- Text to read:

────────────────────

According to legend, St George, a Roman knight, freed a Libyan town from the attentions of a sea-dragon by killing it. Any public figure who has since dared face-down fierce vested interests or kill off harmful prevailing orthodoxies has similarly been branded a ‘dragon slayer’. This week, in honour of England’s patron saint, we’ve asked various of our contributors to nominate the contemporary tyranny they would put to the sword.
Should modernist architects be involved in the rebuilding of Notre Dame? Yes, absolutely they should… they’d make fantastic gargoyles. After all, no one does ugly better.
If you walk through a city – almost any city – and fix your eyes on the nastiest building in your field of vision, it’s almost certainly in the modernist style. The most beautiful building, on the other hand, probably isn’t – more likely it’s some gutsy survivor from an early age.

────────────────────

- Provided information:
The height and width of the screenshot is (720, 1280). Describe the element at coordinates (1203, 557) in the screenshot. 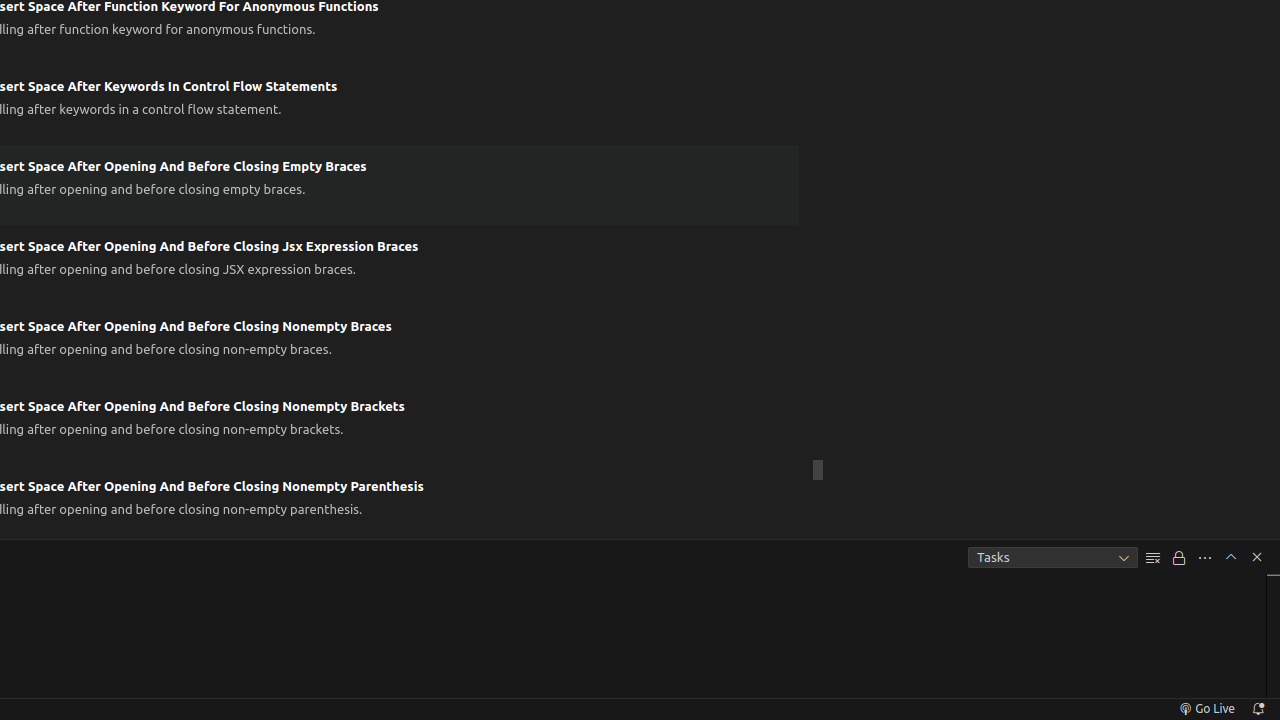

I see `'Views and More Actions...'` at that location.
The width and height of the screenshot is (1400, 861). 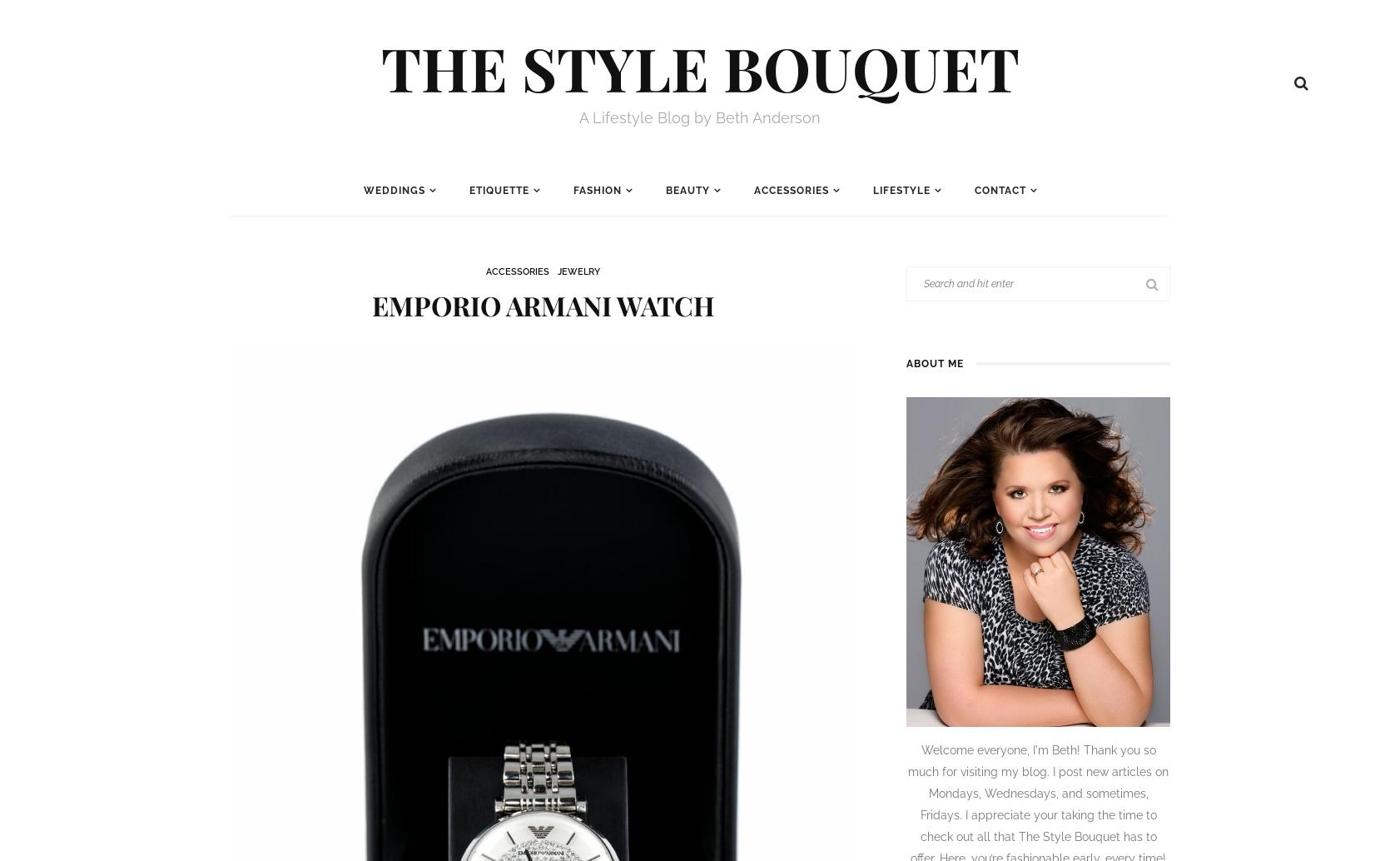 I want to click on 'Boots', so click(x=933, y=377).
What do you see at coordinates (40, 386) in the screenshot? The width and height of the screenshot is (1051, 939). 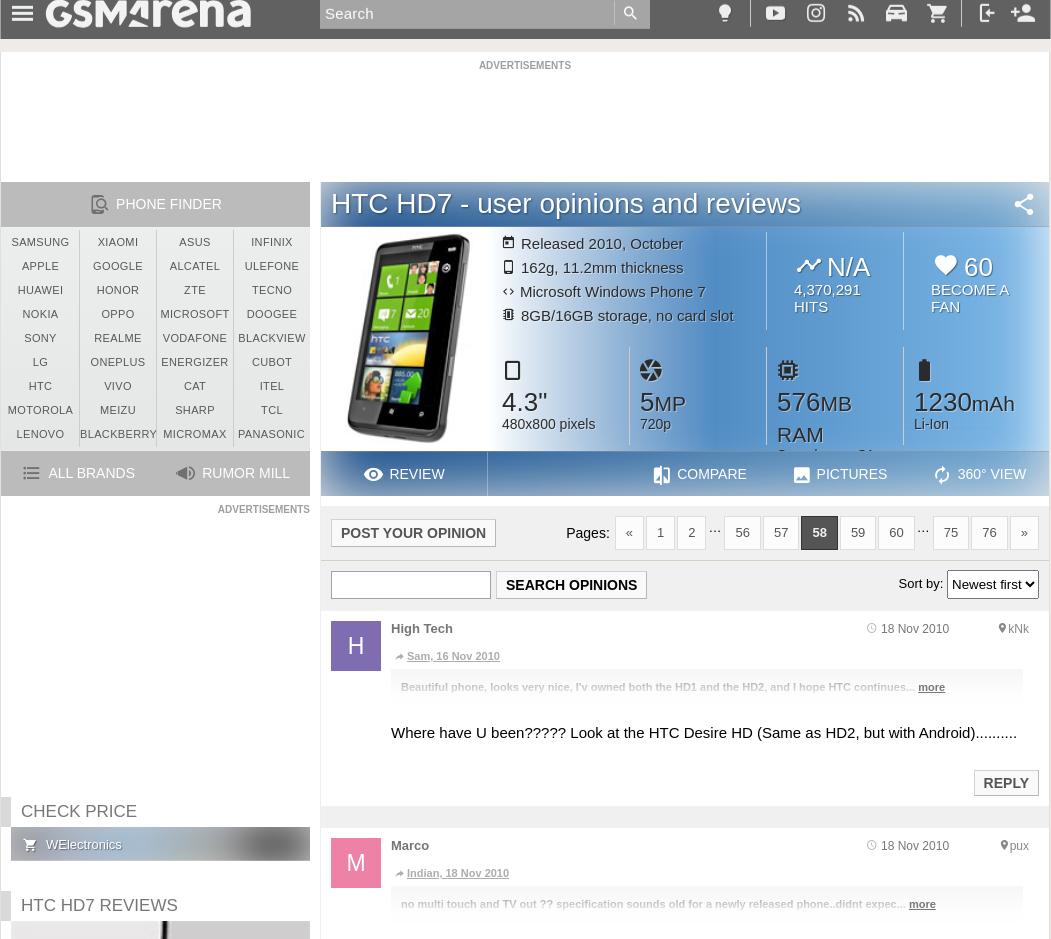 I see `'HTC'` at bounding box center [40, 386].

────────────────────

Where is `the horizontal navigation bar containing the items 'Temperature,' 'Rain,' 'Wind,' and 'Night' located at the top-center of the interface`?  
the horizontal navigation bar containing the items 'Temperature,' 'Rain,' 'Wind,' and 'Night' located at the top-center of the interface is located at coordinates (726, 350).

────────────────────

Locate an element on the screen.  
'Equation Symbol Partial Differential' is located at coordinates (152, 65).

────────────────────

- Task goal:
In the text about St George and dragon slayers:
1. Whom did St George free from a sea-dragon, according to legend?
2. What were the contributors asked to nominate?
3. In what style is the nastiest building in view almost certainly built?

- Solution to this problem:
1. A Libyan town.
2. The contemporary tyranny they would put to the sword.
3. The modernist style.